淡白マスヲのたんぱく宣言 

アラフィフのオッサンの雑記。夜遊び、芸能ネタ、日常的なことから社会的なことまでを、広く浅く、そして薄い視点で書くので気楽に読んでください。

似ても似つかぬ女性なのに

 今朝、通勤時に地下鉄で座っていると目の前に立っている女性が気になった。降車駅で席を立つとがっかりした。昨日、正倉院展で出会った歴女の中で気になったひとりの女性かもしれないと一瞬期待してしまったからだ。

 自分が気になった女性は黒い薄手のニットにチェックのタイトスカートを履いていた。黒い髪を後ろで束ねていたが雨の日なのに、艶がありまったく乱れていない。
 耳には金の小さなピアスをしていたが、嫌味にならずにとても似合っていた。30歳は過ぎているように見えたが何歳なのだろうか。

 昨日出会った彼女と比べると、自分が見間違えた女性は見れば見るほど別人だった。ニットは良く見ると生地が上品では無さそうだし、髪もロングヘアというよりもただ無造作に伸ばしているだけだ。
 年齢も自分よりも上に見えたし、特別な努力をしていないせいか歳相応な体型をしていた。
 何故、そんなに似ていない人と見間違えたのかをしばらく考えていたが、理由は自分が思っている以上に印象深かったためだろう。

 入館してすぐに彼女を見かけたときは魅力的な女性ではあるがそれほど気にならなかった。

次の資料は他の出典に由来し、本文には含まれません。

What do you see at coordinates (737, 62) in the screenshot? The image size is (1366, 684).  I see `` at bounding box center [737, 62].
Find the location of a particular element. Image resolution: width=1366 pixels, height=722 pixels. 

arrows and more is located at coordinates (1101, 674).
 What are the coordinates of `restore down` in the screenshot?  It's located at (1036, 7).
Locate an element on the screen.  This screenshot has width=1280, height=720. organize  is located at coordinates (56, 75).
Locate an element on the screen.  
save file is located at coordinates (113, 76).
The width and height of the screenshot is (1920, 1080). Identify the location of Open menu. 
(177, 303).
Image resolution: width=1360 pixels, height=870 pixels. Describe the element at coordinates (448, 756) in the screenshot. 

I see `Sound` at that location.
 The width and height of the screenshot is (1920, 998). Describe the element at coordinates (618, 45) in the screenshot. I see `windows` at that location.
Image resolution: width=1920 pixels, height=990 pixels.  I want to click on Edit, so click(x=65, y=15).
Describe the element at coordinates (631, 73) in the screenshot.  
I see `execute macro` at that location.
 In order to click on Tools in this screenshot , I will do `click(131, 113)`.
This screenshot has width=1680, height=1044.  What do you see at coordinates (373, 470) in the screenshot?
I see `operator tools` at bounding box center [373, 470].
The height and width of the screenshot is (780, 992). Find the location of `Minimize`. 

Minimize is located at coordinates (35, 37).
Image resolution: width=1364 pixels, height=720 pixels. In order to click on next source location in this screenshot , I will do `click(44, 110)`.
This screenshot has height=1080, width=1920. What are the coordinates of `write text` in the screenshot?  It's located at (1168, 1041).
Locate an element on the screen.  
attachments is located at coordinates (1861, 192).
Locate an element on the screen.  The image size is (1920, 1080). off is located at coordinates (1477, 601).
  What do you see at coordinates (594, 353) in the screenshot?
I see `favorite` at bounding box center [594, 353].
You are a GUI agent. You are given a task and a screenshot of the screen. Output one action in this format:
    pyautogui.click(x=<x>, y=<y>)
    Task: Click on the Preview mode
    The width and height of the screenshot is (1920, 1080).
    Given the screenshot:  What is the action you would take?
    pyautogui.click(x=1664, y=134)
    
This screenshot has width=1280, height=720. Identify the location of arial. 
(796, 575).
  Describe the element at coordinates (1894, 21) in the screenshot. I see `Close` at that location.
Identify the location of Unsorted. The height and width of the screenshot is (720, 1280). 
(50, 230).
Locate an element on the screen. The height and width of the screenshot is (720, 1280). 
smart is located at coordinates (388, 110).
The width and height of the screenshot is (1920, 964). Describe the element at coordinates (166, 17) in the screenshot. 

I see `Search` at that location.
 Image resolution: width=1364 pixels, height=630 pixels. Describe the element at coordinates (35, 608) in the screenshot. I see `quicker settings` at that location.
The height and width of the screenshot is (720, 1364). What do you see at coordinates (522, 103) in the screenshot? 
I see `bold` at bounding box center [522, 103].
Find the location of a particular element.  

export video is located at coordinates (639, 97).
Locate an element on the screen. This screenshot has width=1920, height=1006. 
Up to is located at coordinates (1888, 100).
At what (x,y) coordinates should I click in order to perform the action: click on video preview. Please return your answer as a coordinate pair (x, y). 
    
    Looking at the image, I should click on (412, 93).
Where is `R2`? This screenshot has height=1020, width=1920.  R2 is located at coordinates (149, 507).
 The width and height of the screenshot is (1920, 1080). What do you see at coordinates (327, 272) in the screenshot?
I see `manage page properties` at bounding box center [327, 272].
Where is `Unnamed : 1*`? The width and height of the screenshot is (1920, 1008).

だが、館内の展示物を見て回るたびに彼女が自然に自分の視界に入ることが多かった。
 正倉院展には60ほどの展示物があったが、正直すべてに興味があった訳ではない。見学者の多くもそうだろう。自分が興味をもった展示物には必ず先に彼女が居たのだ。しかも、これ以上ないほどのベストポジションで。そのせいか当然彼女が自分の目に映ることが多かった。

 途中から余りにも時間をかけて見たいものが重なるので、彼女のことを追っかけているように誤解されていないかが気になりだした。おかげでたまに彼女の横にスペースが一瞬出来てもそのスペースを取るか迷っていると他人にいつもすぐに侵入されてしまった。
 自意識過剰なのかもしれないが、それくらい彼女は展示物を最高に見やすい場所で見ていたのだ。しかも、誰かを押しのけたりすることもなく人の波に乗りながら。

 残りの1/3くらいからは自分が椅子に腰掛けて休憩しながら見学することが多くなったので、自然に彼女を見かけなくなった。
 彼女とはひょっとしたら趣味が合う部分があるのかもしれないと妄想してみる。
 だが、例え好き同士の2人でもお互い本当に好きなものを一緒に見る場合は、相手よりもそちらを優先してしまうこともあるだろう。
 そう考えると趣味が合いそうな女性と巡りあったとしても博物館や美術館は同行しない方がいいかもしれない。